## [Problem statement]
Write down exactly what lies from the line containing "Image resolution: width=898" to the end of the records, inclusive, and omit the pictures.

[Records from a data source]
++++++++++++++++++++
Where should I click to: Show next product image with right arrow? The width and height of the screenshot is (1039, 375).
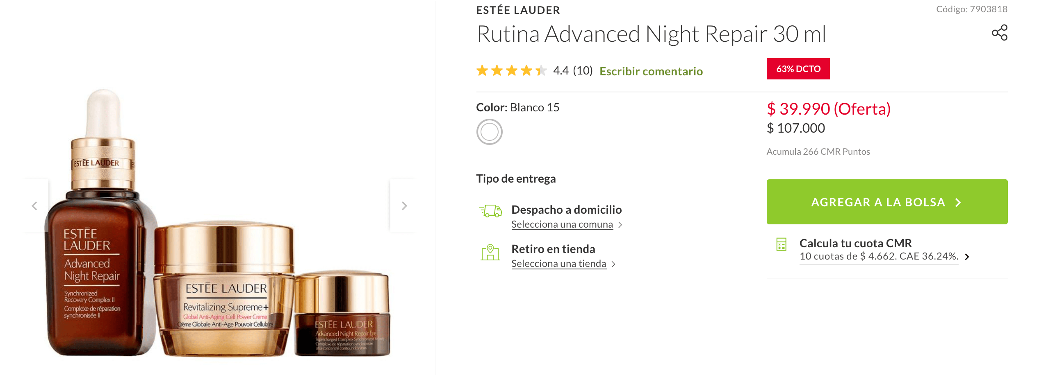[x=404, y=206]
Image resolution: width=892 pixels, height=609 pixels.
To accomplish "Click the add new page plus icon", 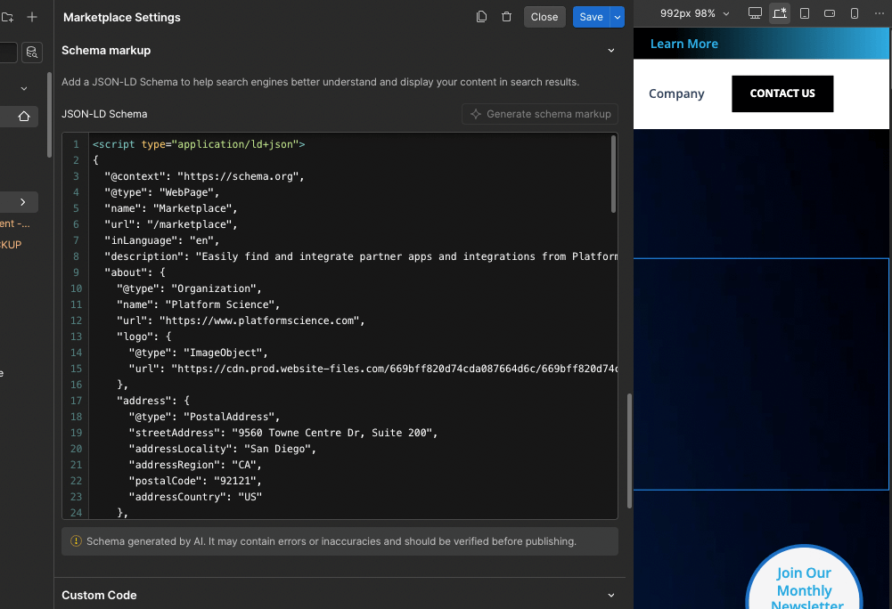I will click(32, 17).
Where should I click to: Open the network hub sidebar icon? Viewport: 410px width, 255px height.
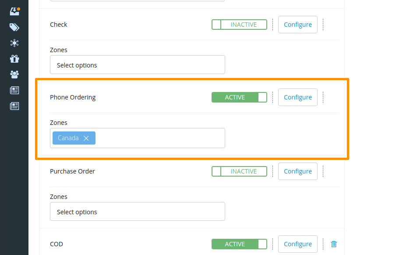pos(14,43)
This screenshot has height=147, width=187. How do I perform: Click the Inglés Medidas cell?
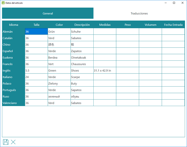pyautogui.click(x=105, y=71)
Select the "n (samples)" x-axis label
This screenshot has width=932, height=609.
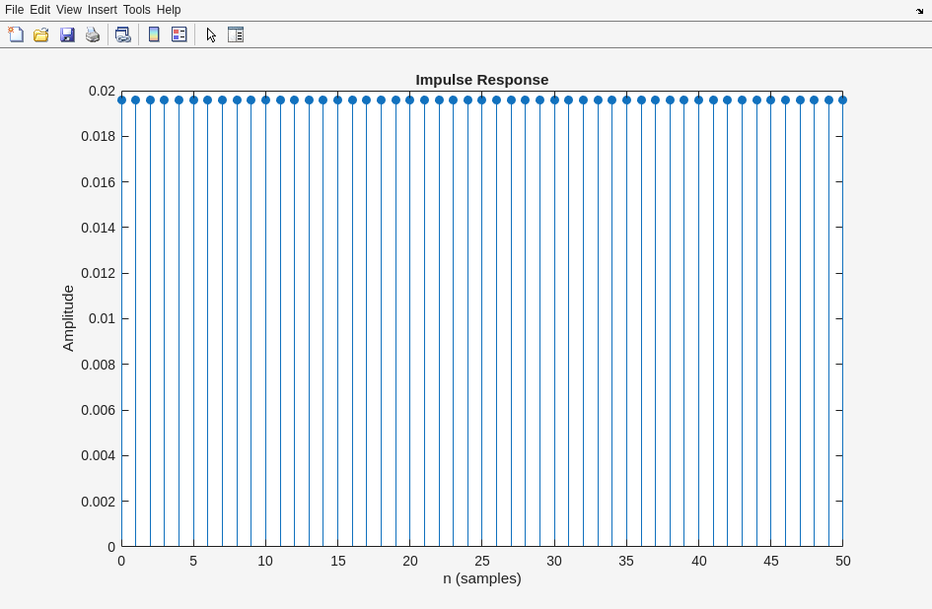click(x=481, y=578)
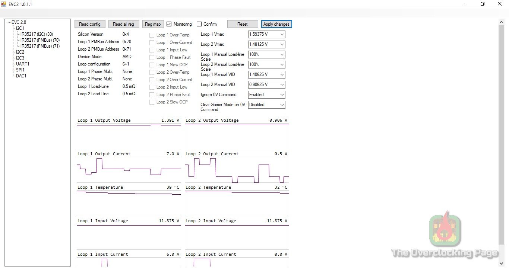
Task: Select IR35217 (PMBus) (70) device
Action: [x=40, y=40]
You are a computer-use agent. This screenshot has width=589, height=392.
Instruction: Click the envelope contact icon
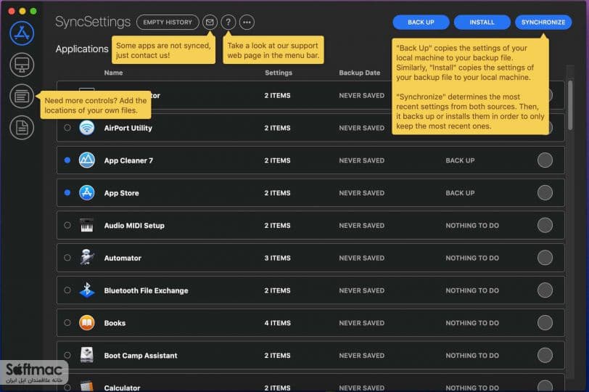coord(210,23)
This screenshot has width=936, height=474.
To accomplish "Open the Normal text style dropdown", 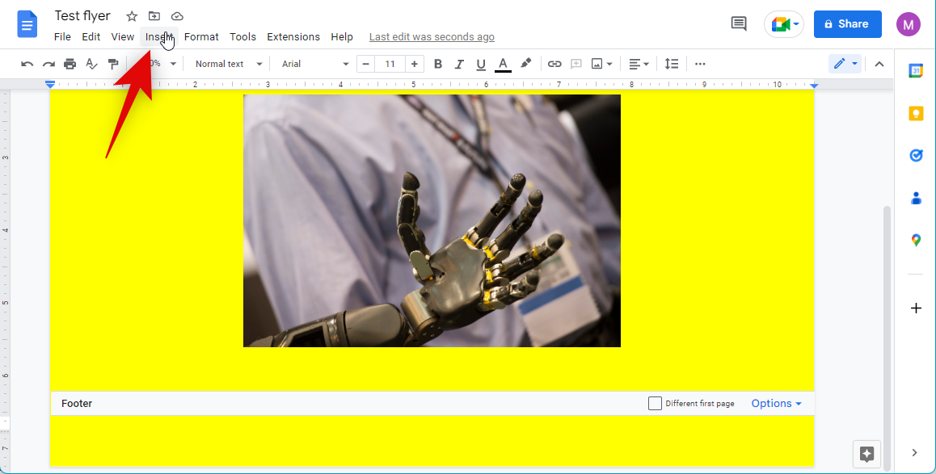I will pos(229,64).
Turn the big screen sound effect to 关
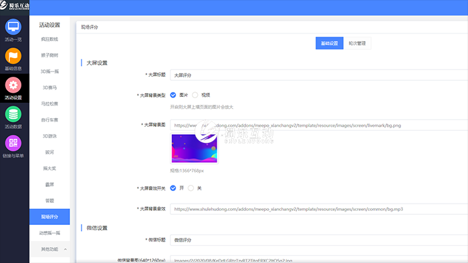Viewport: 468px width, 263px height. [x=191, y=188]
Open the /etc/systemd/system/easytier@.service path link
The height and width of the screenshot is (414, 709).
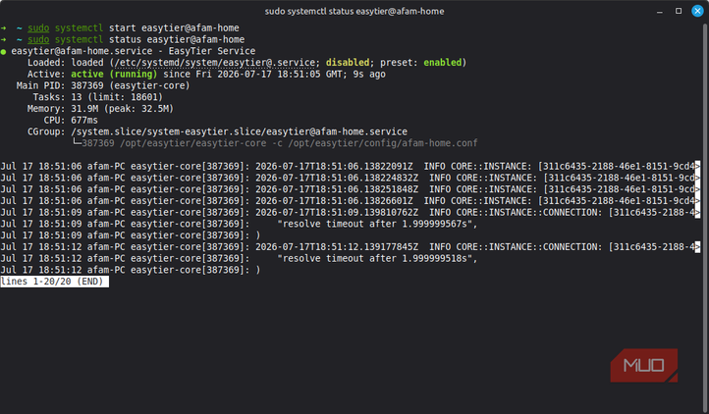[x=215, y=63]
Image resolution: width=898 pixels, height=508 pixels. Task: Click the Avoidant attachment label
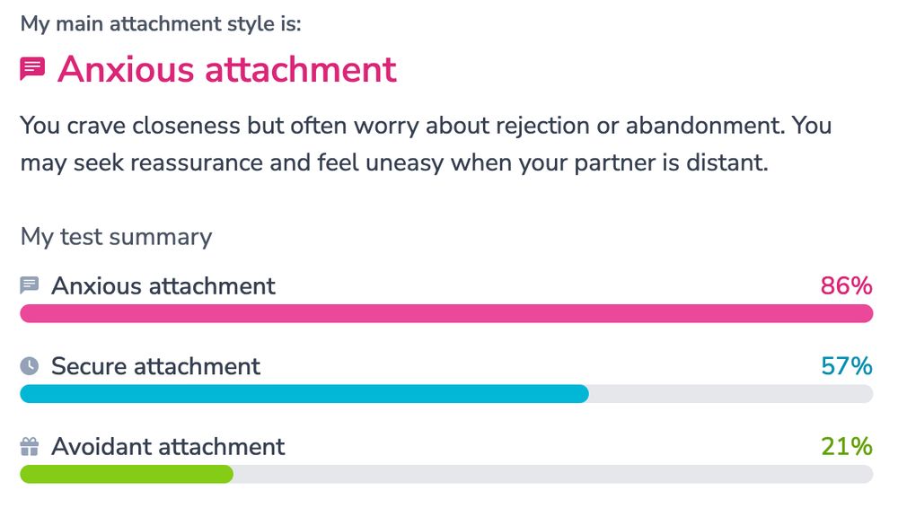(x=168, y=447)
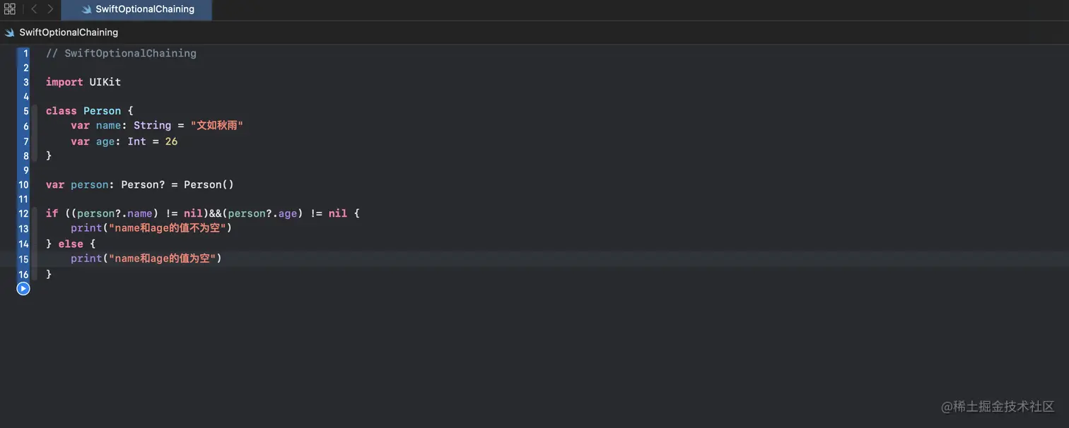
++++++++++++++++++++
## [Answer below]
Image resolution: width=898 pixels, height=508 pixels. Task: Click the Avoidant attachment label
(x=168, y=447)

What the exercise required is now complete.